Polybius' Histories begin in the year 264 BC and end in 146 BC (Polybius was born around 200 BC and died around 117 BC). He is primarily concerned with the 53 years in which Ancient Rome became a dominant world power. This period, from 220-167 BC, saw Rome subjugate Carthage and gain control over Hellenistic Greece. Books I through V cover the affairs of important states at the time (Ptolemaic Egypt, Hellenistic Greece, Macedon) and deal extensively with the First and Second Punic Wars. In Book VI he describes the Roman Constitution and outlines the powers of the consuls, Senate and People.
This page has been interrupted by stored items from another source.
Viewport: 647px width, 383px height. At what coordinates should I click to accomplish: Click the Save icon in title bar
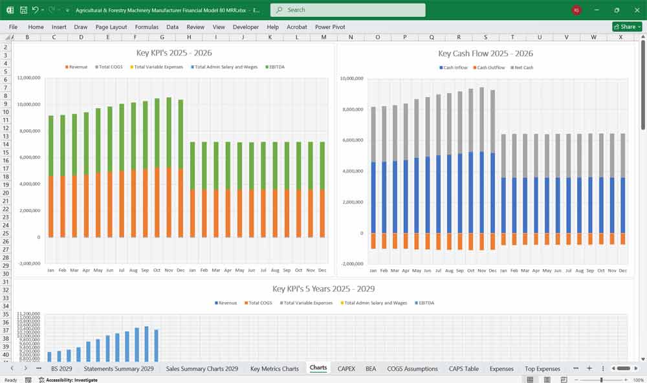23,10
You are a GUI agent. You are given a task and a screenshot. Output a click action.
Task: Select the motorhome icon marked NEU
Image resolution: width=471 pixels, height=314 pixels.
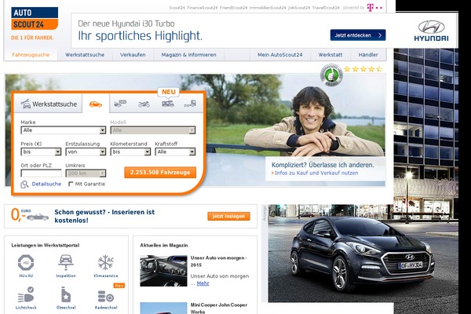coord(167,104)
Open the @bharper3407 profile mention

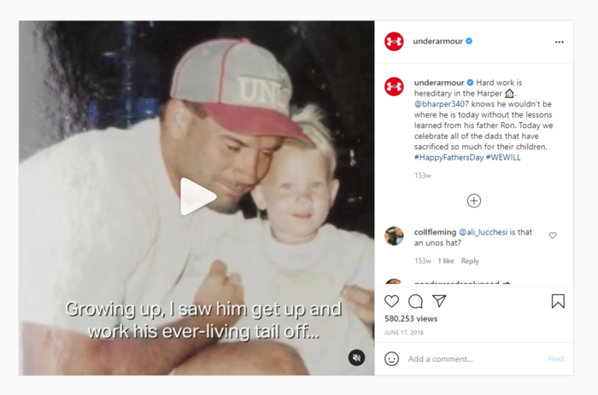pos(442,104)
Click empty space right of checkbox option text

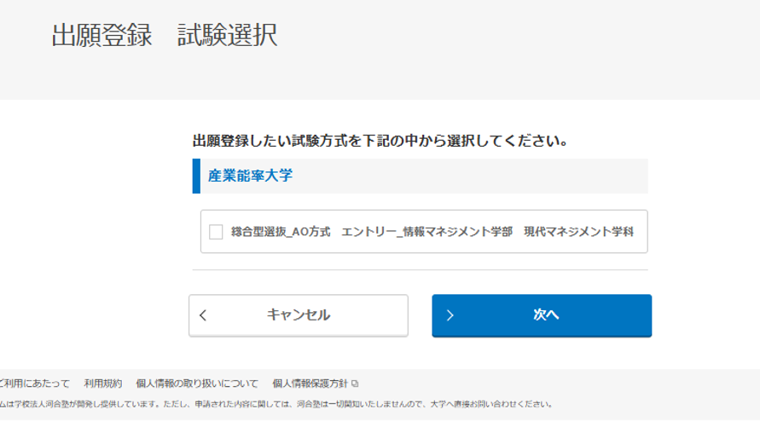click(x=641, y=232)
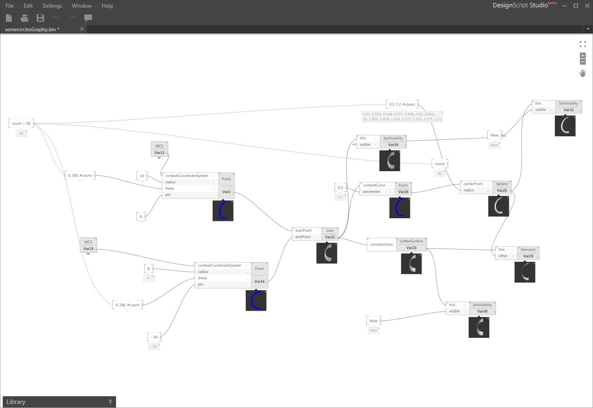Click the 'count = 30;' code block
The width and height of the screenshot is (593, 408).
point(21,123)
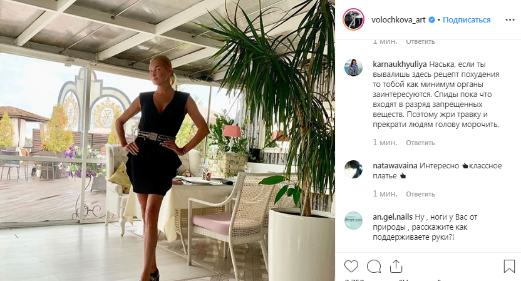Image resolution: width=521 pixels, height=281 pixels.
Task: Reply to natawavaina comment via Ответить
Action: [420, 194]
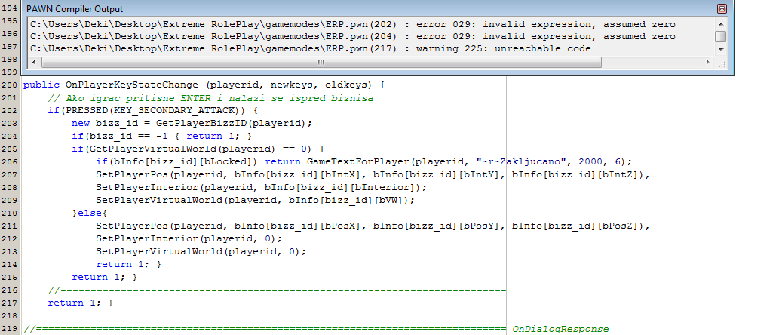Click the horizontal scrollbar thumb in compiler output
The width and height of the screenshot is (776, 335).
[321, 61]
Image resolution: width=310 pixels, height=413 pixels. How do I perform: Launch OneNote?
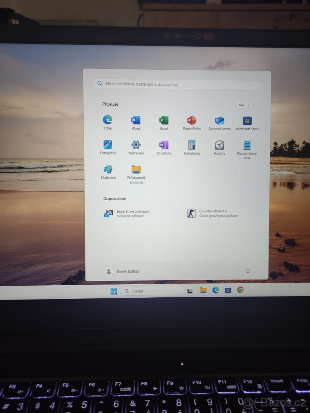(163, 145)
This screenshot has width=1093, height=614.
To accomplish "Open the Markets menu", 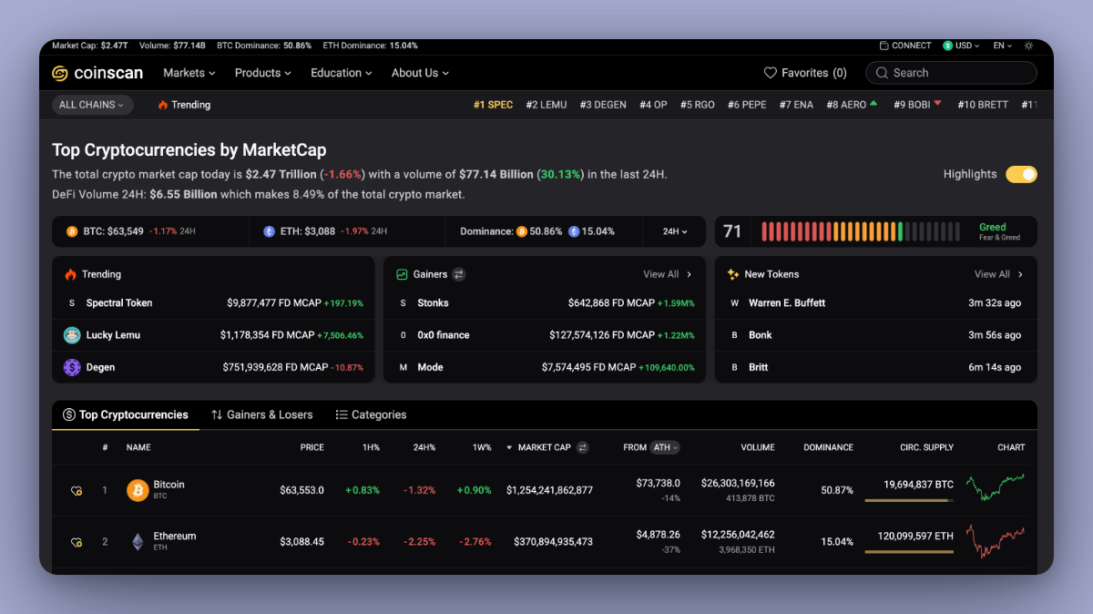I will [189, 73].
The differences between the first set of states, namely, Athens and Thebes, and the second set which consists of those of Sparta, Crete, Mantinea and Carthage he asserted, on the ground that the states of Athens and Thebes followed an "abnormal" growth. By "abnormal" Polybius means that these states due both the rise to the pinnacle of their power and the downfall to the caprice of fortune. It is chiefly because the Athenians had such leaders as Themistocles, and the Thebans Pelopidas and Epaminondas, that the two states have on their side the favors of fortune for a time. The view of Polybius on the age of Pericles might, to some extent, be considered as contrary to what most modern historians thought was the Golden Age of Greece. He then compares the political system of the Roman state to that of the Cretans, the Spartans, and shows in what aspect the laws of Rome are superior to those of the Carthaginians. He concludes that the success of the Roman state was based on their mixed constitution, which combined elements of a democracy, aristocracy, and monarchy. The remainder of the Histories discusses the period in which Rome came to dominate the Mediterranean, from the defeat of Hannibal in 201 BC to the destruction of Carthage and the Greek city-state of Corinth in 146 BC.

==Polybius on tyche==
Tyche, which means fate or fortune, plays an integral role in Polybius’ understanding of history. Tyche takes on a double meaning in his work. It can mean fortune or happenstance, but tyche was also personified as a goddess according to Hellenistic convention. The exploration of Tyche is also the impetus for Polybius beginning his work, in that he discusses the fortunate events that led to Rome’s domination of the Mediterranean.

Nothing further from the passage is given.